Speech to text or speech recognition
Is it better to use Google, Yandex or Mozilla?
Google, in comparison with Yandex, has a greater recognition accuracy, we ran 5 test voice messages: 3 in English and 2 in Russian through the Google API and the recognition accuracy was 100% (5/5), Yandex 60% (3/5). Google supports 125 languages, Yandex - 3 languages.
The advantages of Mozilla Deepspeech is the recognition accuracy, since it is 92.5%, for comparison, a person recognizes with an accuracy of 94.2%, therefore the recognition accuracy of test voice messages was 100% (5/5), and the advantage is that this engine open source, unlike Google and Yandex. The disadvantage of this engine is the number of recognized languages - these are English, Russian and French.
As a result, the choice fell on Google Speech to Text due to the ratio of the number of languages to the recognition accuracy.
Text translation
To solve this problem, the first thing that comes to mind is using a ready-made API from Google or Yandex. The first problem we encountered was the inaccuracy of the translation. For example, the translation of the sentence “The people in China are apparently invisible” from Russian into English. Yandex Translator: “People in China are apparently invisible” and Google Translator: “There are a lot of people in China”, in this case Google did better.

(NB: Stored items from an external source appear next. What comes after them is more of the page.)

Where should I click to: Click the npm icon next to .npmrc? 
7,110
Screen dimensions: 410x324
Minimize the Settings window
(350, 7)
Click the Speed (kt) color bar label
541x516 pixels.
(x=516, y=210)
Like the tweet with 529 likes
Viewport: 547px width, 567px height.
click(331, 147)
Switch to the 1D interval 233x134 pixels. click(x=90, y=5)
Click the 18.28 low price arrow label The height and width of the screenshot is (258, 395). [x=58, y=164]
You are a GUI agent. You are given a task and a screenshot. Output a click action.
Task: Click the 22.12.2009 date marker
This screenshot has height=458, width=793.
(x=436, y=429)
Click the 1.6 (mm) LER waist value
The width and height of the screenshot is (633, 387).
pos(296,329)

There is currently no panacea for solving this problem. The main task of these translators today is to teach the algorithm to understand the meaning of a sentence / text. If the algorithm makes sense, then the translation will be of much better quality.

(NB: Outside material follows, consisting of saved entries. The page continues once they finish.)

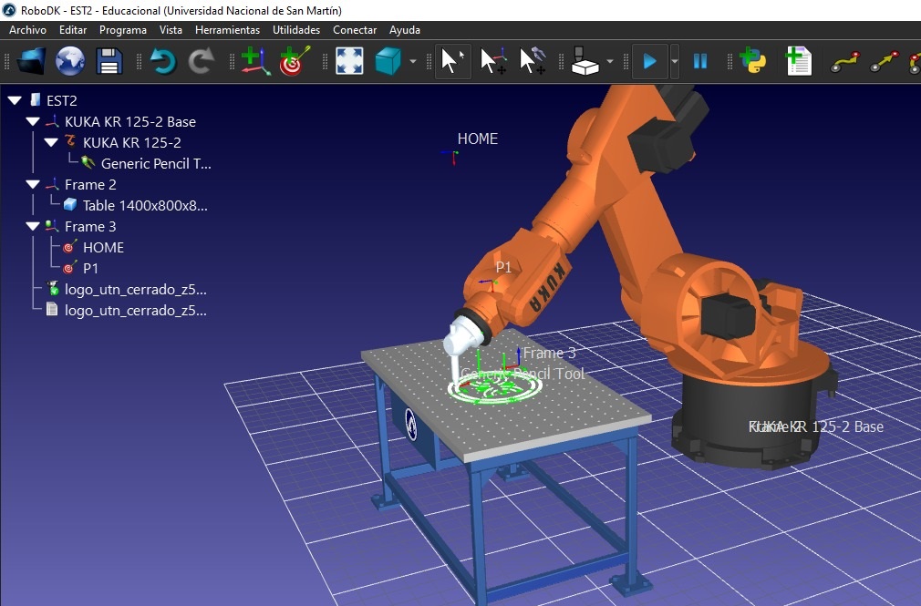Screen dimensions: 921x606
Task: Add a new reference frame
Action: pos(254,61)
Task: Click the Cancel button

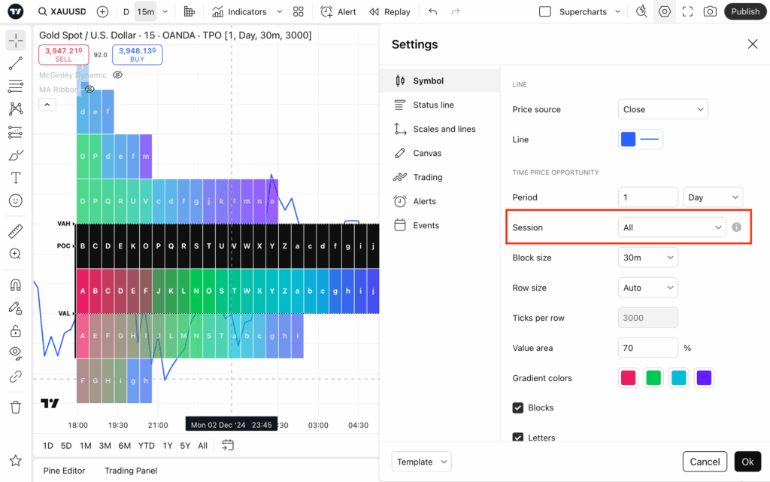Action: coord(705,462)
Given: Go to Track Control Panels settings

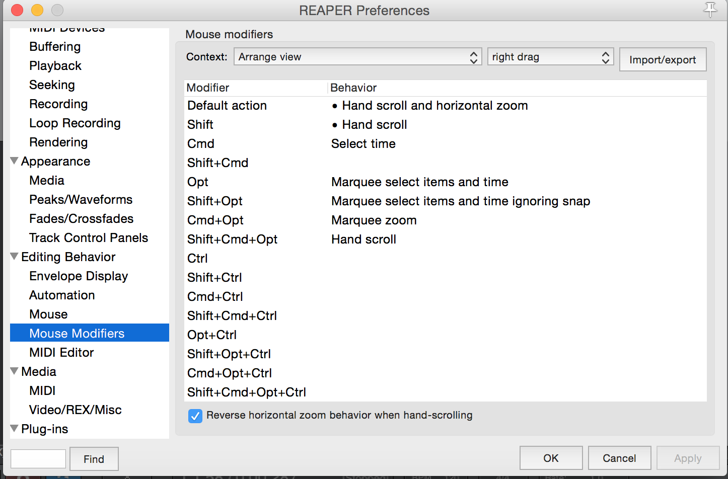Looking at the screenshot, I should [x=89, y=237].
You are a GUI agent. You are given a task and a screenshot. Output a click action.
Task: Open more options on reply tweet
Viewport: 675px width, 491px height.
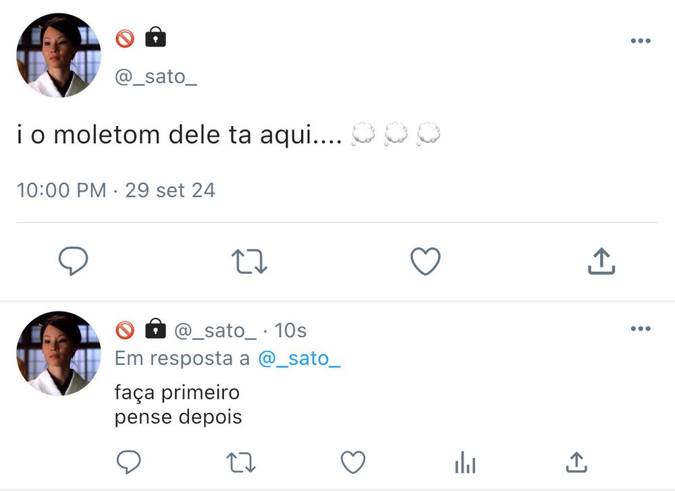(640, 329)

Translation of a number of sentences related to business topics through Google Translate and Yandex Translator showed that Google does it more competently, so we will use Google Translate.

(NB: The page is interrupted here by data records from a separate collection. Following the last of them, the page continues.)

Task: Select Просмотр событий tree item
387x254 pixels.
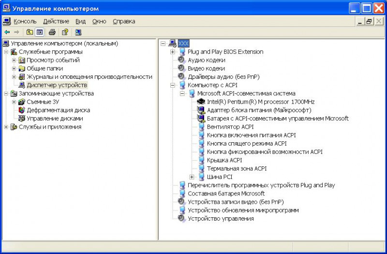Action: pyautogui.click(x=53, y=60)
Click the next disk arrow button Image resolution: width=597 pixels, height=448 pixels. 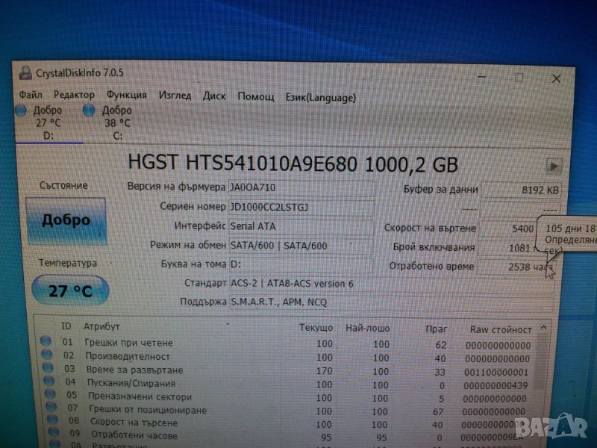point(554,166)
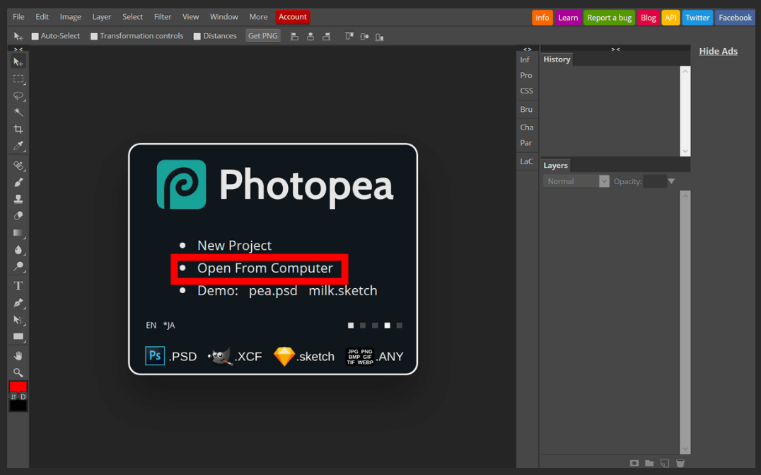Image resolution: width=761 pixels, height=475 pixels.
Task: Select the Crop tool
Action: coord(18,130)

Analyze and get a voice profile
To get a voice profile, we need to collect some dataset. Since the task is to synthesize the translated text by the speaker's speech, we need to collect a dataset from each user. This is done by reading specialized text containing the required set of letter combinations, syntactic constructions and punctuation marks. The duration of reading the text is about 15 minutes, so we get a sufficient amount of information about the frequency and intonation characteristics of each user. The reading of the text can be repeated to improve the final results.
Synthesis of speech taking into account the voice profile
Synthesizing a person's speech in a language that he never spoke is not an easy task. To do this, it is necessary to collect the primary dataset with the help of bilingual people who will also read the specialized text, then read the similar text in another language, and then additional texts to expand the dataset. Based on this training and the identified relationships, users' speech in another language will subsequently be generated. Also, already existing automated solutions for the synthesis of speech in various languages will help in this process, since the collection of a completely independent dataset of the required scale does not seem to be either effective or realistic.
Output
Our main task at the moment is to combine a voice profile with speech synthesis, since transferring a voice profile to another language is not an easy task and you need to train a neural network so that it understands how to do it, having only two datasets in different languages ...
During the development of the project, we will make publications related to more specific tasks and ways to solve them.